* [Directions for this task]: Copy exactly the lines starting at the one that contains "This screenshot has width=700, height=532." and running through the end of the material below. Exclude any pictures.

* [Supplied records]:

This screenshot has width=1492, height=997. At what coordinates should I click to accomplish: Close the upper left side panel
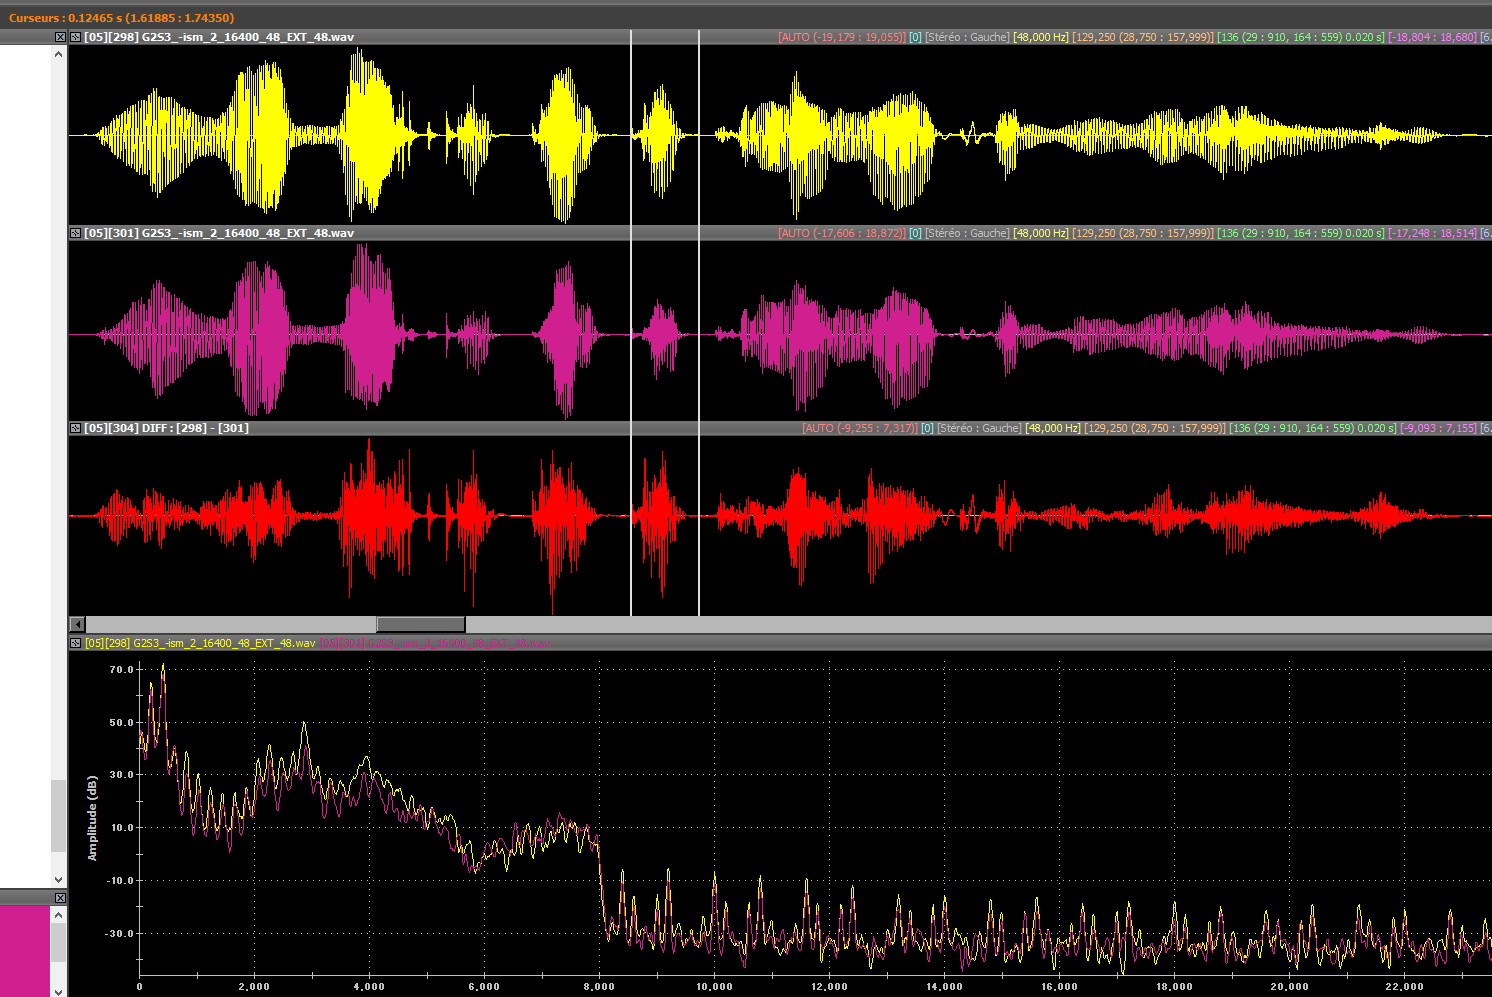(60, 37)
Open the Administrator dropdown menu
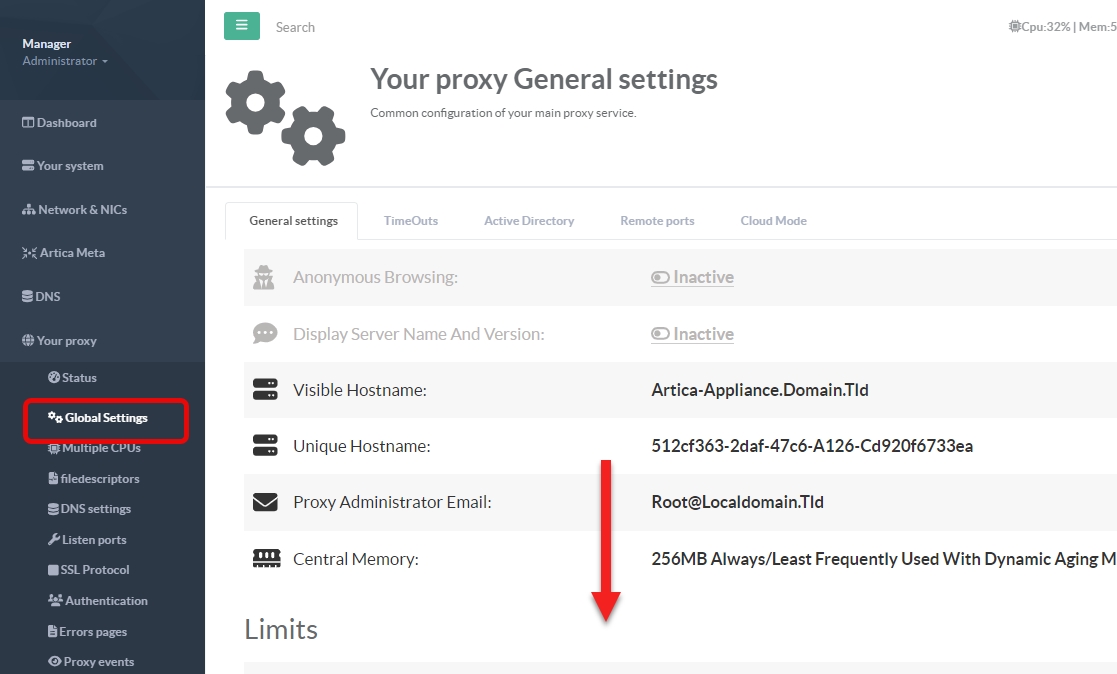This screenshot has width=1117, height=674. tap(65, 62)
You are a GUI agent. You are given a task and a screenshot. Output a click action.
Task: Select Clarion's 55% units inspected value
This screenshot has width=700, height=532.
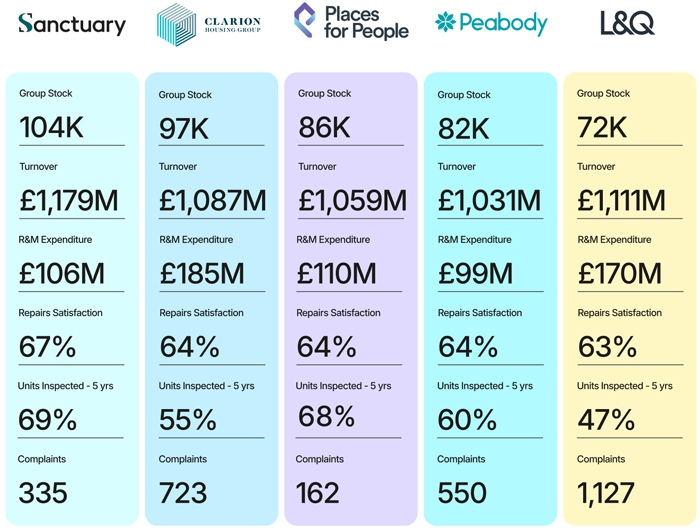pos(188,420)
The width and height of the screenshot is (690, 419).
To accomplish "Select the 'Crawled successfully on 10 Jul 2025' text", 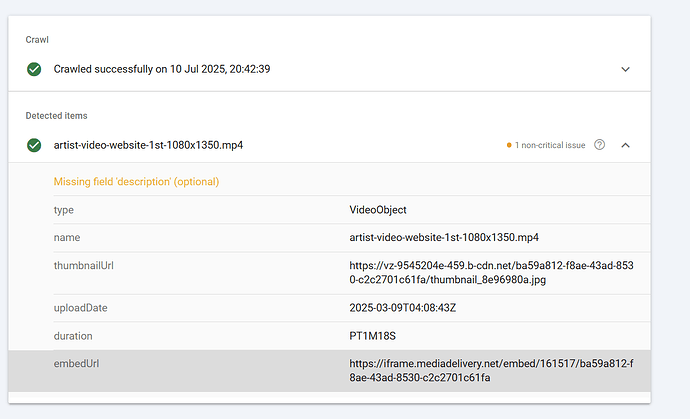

* [Finished exercise]:
This screenshot has width=700, height=532.
pos(188,420)
The width and height of the screenshot is (690, 419).
To accomplish "Select the 'Crawled successfully on 10 Jul 2025' text", 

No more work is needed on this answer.